Required action » Only the lines from the one containing "Task: Click 添加 in the task menu" through the end of the data are wanted, reproduced exactly and without pictures.

Provided data »

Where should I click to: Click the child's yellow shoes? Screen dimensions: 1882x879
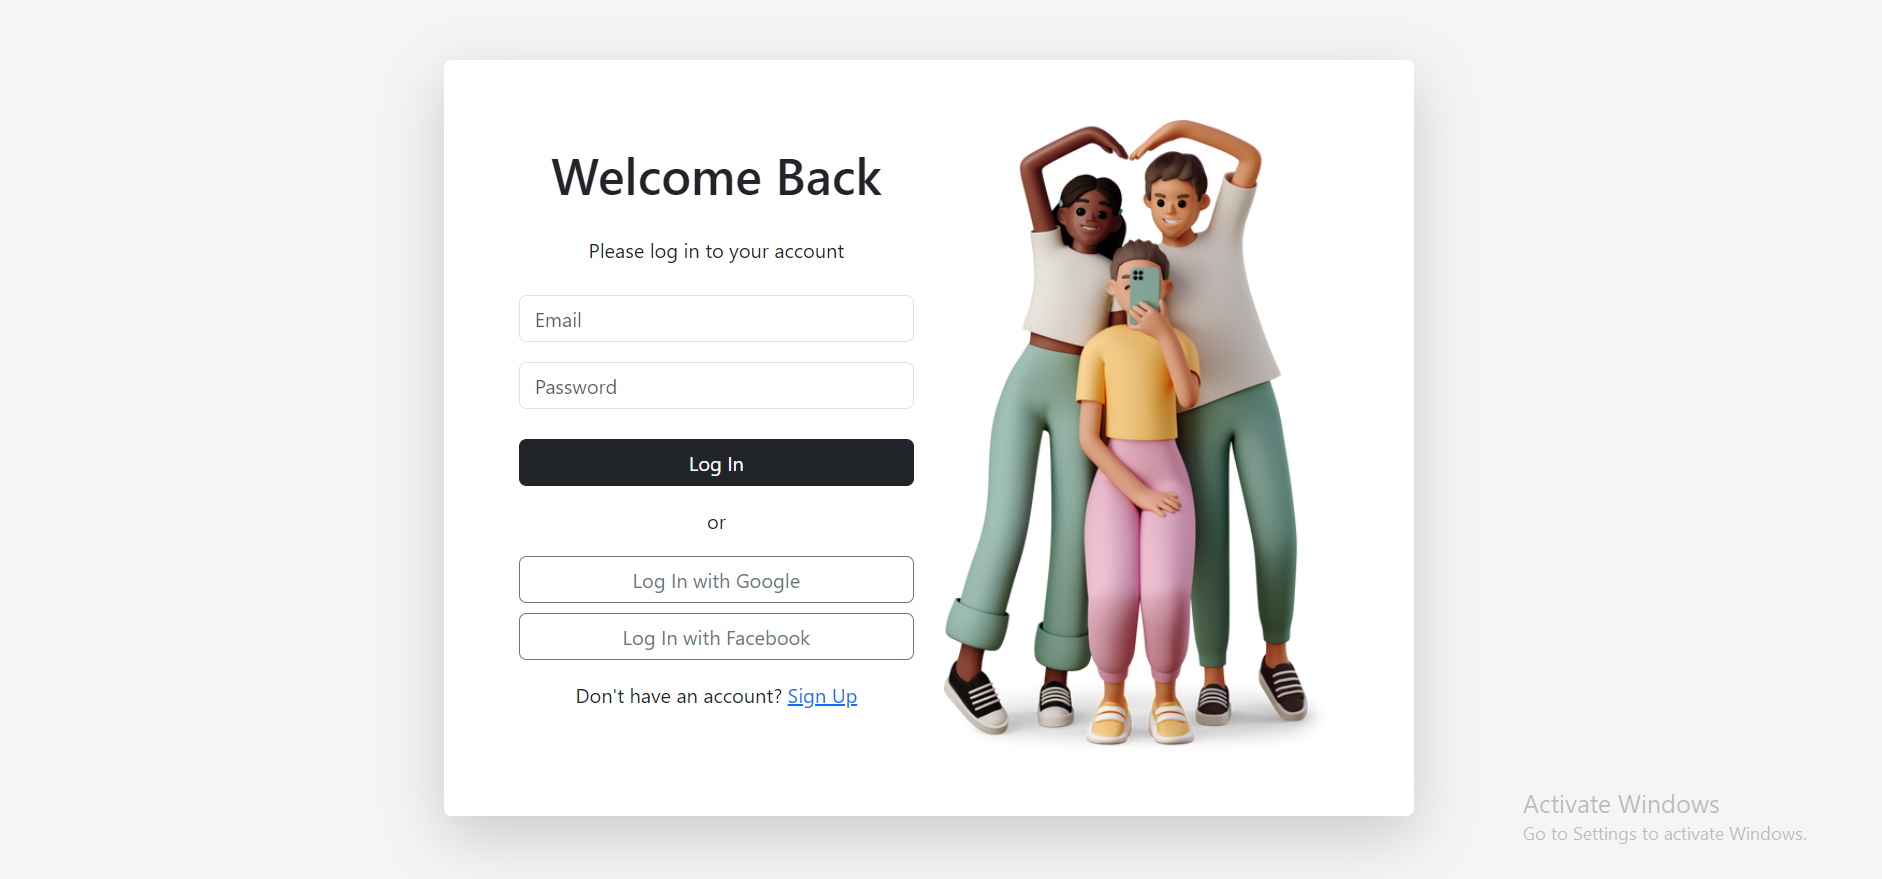1140,720
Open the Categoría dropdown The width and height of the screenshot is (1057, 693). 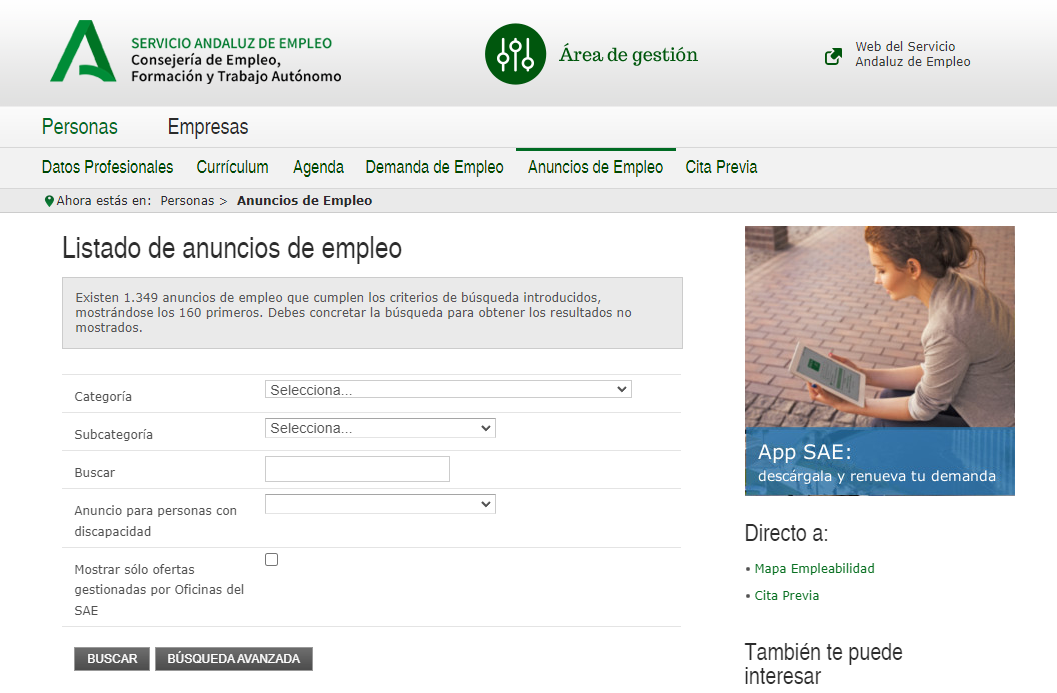point(447,389)
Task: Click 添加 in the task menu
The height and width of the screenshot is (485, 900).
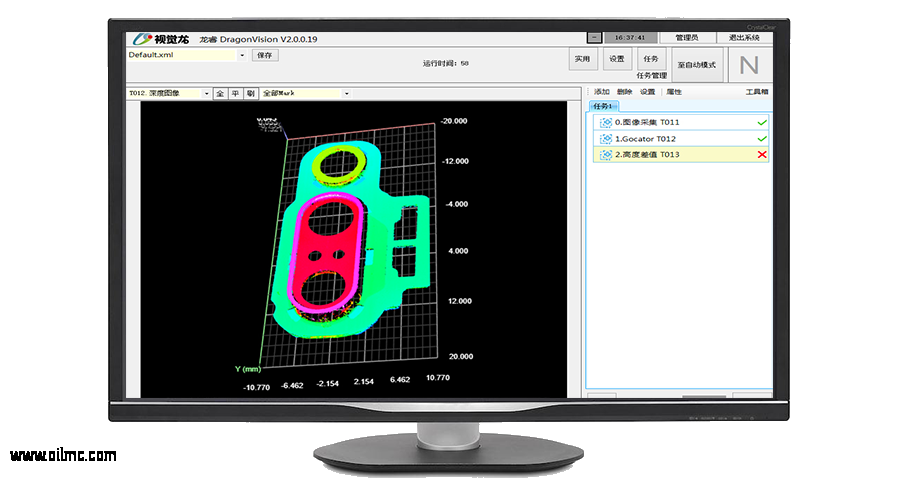Action: [x=601, y=92]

Task solution »
Task: Click 添加 in the task menu
The height and width of the screenshot is (485, 900).
Action: [x=601, y=92]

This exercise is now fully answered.